According to the text about a sukkah during the coronavirus pandemic, what protected the Israelites as they traveled through the wilderness?

##### STUDY TEXT #####

A sukkah kosher for coronavirus
We love exiting our homes and entering our sukkot (the plural of sukkah) because of the opportunity to commune with nature and the Divine. Such an opportunity is one of the reasons we are obligated to dwell in a sukkah during the festival. We are taught that, just as the Israelites were protected by ananei kavod (literally, clouds of glory) as they traveled through the wilderness, so too do we seek such protection. Our sukkot are these symbolic clouds.
Especially during this pandemic, we seek to extend that protection and that Divine grace to others. Further, inviting guests to our dinner table enhances our celebration of the festival. And it helps others start off their Jewish year with feelings of warmth, companionship, and welcome. Sukkot is indeed a festival that emphasizes such hospitality.
Still, not everyone builds a sukkah. For that reason, opening our sukkot to guests throughout the course of the festival — especially for those who do not build a sukkah — becomes a moral and religious imperative.
We build many of these temporary shelters with the elements (and some protection from them) in mind. As such, even though we build our sukkot outdoors, the nature of the design often leads to cramped sukkot with limited airflow. This of course creates quite the dilemma during this pandemic. How can we safely “open up” our sukkot?

##### GIVEN ENTRIES #####

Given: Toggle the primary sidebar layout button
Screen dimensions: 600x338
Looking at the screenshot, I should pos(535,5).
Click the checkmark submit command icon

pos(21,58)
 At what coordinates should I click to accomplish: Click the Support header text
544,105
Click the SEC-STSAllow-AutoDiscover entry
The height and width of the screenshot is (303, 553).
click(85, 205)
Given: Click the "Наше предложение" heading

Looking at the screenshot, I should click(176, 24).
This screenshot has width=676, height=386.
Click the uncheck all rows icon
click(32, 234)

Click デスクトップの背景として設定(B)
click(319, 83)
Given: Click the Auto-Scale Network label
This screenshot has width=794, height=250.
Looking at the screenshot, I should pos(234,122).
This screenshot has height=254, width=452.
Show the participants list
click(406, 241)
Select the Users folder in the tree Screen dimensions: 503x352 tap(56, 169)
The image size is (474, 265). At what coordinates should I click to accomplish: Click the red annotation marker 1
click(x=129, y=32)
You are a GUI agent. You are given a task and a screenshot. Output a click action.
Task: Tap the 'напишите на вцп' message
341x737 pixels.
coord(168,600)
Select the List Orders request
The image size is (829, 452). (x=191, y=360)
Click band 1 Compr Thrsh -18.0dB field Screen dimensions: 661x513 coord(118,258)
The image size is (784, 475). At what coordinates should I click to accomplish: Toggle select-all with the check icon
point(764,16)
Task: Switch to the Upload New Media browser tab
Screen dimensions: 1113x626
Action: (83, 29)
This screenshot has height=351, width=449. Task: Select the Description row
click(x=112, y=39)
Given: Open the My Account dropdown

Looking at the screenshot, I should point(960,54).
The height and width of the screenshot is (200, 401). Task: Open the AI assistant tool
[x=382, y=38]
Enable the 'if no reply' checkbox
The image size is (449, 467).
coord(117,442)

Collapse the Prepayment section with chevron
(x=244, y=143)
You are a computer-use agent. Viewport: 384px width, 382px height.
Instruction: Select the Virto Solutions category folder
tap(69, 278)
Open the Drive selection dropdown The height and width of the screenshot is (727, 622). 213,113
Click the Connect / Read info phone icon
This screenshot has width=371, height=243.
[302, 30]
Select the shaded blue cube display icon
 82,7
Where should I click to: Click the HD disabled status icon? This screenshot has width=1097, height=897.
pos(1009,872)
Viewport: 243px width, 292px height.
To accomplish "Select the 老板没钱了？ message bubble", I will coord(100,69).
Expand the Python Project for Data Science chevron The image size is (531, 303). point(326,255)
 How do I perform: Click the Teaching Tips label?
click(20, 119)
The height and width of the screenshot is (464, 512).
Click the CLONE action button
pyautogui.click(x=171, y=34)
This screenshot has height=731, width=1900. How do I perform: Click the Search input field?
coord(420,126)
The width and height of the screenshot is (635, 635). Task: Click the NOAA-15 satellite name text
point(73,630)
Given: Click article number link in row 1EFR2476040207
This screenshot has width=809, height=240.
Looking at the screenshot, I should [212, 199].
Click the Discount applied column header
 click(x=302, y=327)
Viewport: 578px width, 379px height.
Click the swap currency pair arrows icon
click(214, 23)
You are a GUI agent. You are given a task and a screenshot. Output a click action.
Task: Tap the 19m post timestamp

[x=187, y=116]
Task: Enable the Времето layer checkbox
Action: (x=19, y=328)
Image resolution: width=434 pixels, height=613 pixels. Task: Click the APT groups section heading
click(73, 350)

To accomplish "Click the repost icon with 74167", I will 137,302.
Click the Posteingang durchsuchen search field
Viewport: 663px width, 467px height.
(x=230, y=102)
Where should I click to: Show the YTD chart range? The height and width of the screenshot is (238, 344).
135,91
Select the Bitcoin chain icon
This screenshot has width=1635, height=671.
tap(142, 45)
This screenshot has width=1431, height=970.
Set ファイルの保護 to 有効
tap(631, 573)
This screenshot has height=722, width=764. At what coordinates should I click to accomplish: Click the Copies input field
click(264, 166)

#####

EXERCISE OUTPUT:
Ananei kavod, literally clouds of glory.